Existem em nossas sociedades muitas mortes, mortes físicas, mortes psíquicas, mas é o amor – seja como amor total, seja como ternura, amizade, camaradagem, solidariedade, fraternidade – que deve nos animar. É preciso pensar não apenas na liberdade e na igualdade. A fraternidade é também alguma coisa de essencial. É a percepção real de que as sociedades não podem se fundar nem perdurar se não desenvolvem um mínimo de prazer, até o regozijo de estar junto. Eu diria que é preciso reinstaurar o que Freud dizia: é preciso, mesmo assim (e é muito difícil), poder seguir o programa do princípio do prazer. E, naturalmente, a realidade é sempre contra. Mas o programa do princípio do prazer é, levando em conta a realidade, tentar se reconhecer mutuamente, fazer as coisas junto, e me parece que as pessoas mais mortíferas, sempre mais numerosas, já começam a desencantar um pouco.

O vínculo social não se construirá a não ser que queiramos construí-lo, e se esse desejo for compartilhado por um grande numero de pessoas. O voluntarismo, naturalmente, não é suficiente, mas sem ele nada é possível. A revolução não pode ser feita em um dia, mas se faz todos os dias nas relações cotidianas que mantemos, como já pensava W. Reich. E aí está a entrada para um convívio verdadeiro, a edificação de uma democracia que mereça esse nome, na qual o amor e a alegria estejam e continuem a estar presentes. Resta, pois, trabalhar nesse projeto, tentando afastar as tendências mortíferas (sempre reconhecendo-as, pois a pulsão de morte é sempre operante), e fazer triunfar, tanto quanto possível, o prazer e o amor mútuo. Isso pode parecer utópico, mas como eu já disse tempos atrás: “As sociedades que não sonham são sociedades que morrem”. Certamente a divisão originária não cessará, e é importante que permaneça para lançar os movimentos sociais, instituir os desejos. Caso contrário, há o risco de recriar as sociedades “holistas”, fusionais, sem conflitos e sem contradições.

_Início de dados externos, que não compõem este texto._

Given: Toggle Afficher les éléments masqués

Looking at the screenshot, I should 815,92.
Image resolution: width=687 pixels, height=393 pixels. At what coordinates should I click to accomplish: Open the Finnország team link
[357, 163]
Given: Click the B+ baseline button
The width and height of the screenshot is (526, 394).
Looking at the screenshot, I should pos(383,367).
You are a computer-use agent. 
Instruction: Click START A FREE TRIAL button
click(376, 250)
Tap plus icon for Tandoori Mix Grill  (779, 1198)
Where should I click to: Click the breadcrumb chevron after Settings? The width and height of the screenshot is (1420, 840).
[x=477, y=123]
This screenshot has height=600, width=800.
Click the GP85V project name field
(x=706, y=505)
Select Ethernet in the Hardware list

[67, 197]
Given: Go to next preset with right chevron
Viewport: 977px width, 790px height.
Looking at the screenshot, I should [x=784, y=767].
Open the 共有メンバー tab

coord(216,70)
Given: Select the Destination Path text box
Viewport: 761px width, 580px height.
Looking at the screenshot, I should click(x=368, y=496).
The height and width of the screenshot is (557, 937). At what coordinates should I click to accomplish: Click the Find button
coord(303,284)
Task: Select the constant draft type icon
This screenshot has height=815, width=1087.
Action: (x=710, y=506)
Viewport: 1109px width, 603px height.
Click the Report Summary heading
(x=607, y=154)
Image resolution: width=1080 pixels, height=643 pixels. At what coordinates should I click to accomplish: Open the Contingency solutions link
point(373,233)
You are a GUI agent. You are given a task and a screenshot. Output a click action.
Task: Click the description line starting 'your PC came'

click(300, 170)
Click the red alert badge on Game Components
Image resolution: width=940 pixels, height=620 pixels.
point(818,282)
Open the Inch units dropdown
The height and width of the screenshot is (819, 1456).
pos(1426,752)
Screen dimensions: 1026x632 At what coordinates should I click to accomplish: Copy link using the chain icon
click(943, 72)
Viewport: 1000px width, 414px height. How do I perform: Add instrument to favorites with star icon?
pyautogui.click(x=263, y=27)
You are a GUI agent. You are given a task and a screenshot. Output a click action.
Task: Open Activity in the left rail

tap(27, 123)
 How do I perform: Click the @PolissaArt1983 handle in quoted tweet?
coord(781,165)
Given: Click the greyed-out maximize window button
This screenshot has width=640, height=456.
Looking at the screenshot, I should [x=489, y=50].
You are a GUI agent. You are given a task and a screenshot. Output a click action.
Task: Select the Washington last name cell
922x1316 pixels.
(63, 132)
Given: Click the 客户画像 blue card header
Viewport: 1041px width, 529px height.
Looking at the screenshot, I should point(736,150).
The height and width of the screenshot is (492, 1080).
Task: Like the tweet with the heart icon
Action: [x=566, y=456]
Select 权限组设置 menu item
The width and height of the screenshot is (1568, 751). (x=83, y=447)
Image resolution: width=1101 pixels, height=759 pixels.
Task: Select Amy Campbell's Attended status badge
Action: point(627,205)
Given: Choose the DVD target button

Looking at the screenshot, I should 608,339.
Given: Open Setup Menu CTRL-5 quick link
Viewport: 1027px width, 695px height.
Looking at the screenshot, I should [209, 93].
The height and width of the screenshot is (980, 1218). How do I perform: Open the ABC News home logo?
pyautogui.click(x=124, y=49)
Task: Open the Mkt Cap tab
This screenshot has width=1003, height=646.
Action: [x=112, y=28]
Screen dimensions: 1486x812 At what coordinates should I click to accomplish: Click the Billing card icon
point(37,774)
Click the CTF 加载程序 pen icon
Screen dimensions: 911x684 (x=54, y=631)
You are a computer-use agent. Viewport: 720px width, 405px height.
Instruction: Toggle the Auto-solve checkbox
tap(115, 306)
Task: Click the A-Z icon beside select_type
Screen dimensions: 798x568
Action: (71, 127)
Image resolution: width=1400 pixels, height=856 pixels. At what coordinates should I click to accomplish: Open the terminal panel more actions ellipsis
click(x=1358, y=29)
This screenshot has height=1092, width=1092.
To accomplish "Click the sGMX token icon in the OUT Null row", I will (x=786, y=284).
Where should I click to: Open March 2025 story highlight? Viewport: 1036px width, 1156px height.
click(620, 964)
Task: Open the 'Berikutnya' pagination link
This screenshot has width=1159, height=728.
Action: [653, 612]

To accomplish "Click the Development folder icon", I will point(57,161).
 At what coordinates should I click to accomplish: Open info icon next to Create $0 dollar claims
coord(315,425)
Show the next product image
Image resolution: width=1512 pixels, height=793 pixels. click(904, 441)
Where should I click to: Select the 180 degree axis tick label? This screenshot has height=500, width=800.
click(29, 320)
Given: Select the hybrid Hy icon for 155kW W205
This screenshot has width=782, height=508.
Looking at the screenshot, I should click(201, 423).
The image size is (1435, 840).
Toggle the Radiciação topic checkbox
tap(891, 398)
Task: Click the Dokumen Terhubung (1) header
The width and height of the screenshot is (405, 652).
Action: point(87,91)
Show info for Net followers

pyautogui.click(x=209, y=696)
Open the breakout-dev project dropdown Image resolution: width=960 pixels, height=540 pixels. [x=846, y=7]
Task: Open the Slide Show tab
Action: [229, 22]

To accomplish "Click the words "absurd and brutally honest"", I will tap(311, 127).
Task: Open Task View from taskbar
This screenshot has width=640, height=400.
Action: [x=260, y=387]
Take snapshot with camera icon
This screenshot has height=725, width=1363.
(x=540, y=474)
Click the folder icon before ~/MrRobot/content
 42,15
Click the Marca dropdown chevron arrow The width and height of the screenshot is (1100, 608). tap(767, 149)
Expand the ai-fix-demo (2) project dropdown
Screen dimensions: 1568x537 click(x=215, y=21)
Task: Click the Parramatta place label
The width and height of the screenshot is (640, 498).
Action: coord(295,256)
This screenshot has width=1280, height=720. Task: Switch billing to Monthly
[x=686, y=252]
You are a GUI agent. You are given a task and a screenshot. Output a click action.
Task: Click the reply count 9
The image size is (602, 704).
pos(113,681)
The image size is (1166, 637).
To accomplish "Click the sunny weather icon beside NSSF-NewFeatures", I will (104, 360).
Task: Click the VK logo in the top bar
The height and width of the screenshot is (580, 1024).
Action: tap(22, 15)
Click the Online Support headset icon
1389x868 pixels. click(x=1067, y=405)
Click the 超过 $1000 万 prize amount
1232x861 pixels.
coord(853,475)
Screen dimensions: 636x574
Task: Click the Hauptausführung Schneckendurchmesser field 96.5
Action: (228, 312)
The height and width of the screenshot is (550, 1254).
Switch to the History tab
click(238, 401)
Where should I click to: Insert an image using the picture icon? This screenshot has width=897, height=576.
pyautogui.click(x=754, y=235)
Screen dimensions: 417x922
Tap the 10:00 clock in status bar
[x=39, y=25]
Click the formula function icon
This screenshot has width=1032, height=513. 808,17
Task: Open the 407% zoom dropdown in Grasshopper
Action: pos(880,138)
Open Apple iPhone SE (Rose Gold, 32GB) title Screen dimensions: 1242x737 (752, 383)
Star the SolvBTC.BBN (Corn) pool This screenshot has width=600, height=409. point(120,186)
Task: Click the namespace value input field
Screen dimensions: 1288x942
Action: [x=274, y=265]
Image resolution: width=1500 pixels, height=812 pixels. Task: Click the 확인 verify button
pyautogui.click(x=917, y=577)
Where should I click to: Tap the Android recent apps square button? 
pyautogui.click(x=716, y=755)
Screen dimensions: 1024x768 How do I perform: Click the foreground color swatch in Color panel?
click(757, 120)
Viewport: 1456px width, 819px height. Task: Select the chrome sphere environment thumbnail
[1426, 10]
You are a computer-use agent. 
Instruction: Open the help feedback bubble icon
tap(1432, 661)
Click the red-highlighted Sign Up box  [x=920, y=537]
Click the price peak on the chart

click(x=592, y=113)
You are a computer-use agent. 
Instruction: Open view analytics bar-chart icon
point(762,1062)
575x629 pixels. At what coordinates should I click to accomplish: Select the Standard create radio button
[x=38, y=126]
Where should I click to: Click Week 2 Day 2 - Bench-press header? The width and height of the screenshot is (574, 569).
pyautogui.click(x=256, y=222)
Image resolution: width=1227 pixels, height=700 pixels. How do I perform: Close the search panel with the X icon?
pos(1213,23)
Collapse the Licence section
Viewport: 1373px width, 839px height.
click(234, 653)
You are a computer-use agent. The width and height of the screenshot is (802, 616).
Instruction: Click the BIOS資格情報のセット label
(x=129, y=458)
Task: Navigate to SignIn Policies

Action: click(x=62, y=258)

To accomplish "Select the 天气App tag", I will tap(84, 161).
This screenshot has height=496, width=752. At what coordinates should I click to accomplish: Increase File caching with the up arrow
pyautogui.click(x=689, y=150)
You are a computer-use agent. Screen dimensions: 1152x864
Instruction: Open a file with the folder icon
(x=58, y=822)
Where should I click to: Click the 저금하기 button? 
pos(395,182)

De qualquer forma, é preciso lembrar do conselho de Maquiavel: “E muitas se imaginaram repúblicas e monarquias que nunca foram vistas nem conhecidas como verdadeiras. Com efeito, o que vivemos se distancia tanto do que deveríamos viver que aquele que abandona o que está fazendo para dedicar-se ao que deveria fazer acaba mais por se destruir do que se preservar”.

Os profetas se enganaram: não há o fim da historia, não há sociedades felizes nem futuro radioso. Aqueles que acreditaram nisso destruíram os homens e as sociedades em que viveram. E, no entanto, nem por isso é preciso renunciar à visão de sociedades mais justas, menos alienantes, nas quais os homens seriam mais inclinados à sublimação que à idealização ou ao recolhimento em si mesmos.

Se, como pensava Castoriadis (1997), “falar já é sublimar”, estamos prontos para dar vida ao aforismo de Nietzsche: “É uma bela loucura, falar – com isso, o homem dança sobre e acima de todas as coisas”, e poderemos, ao aceitar a divisão originária no social e no individual (o inconsciente e o consciente permanecem clivados), encontrar aquilo que Nietzsche chamou de caos; ou seja, favorecer a criação de uma sociedade que “dança” e não a de uma sociedade que “pesa”.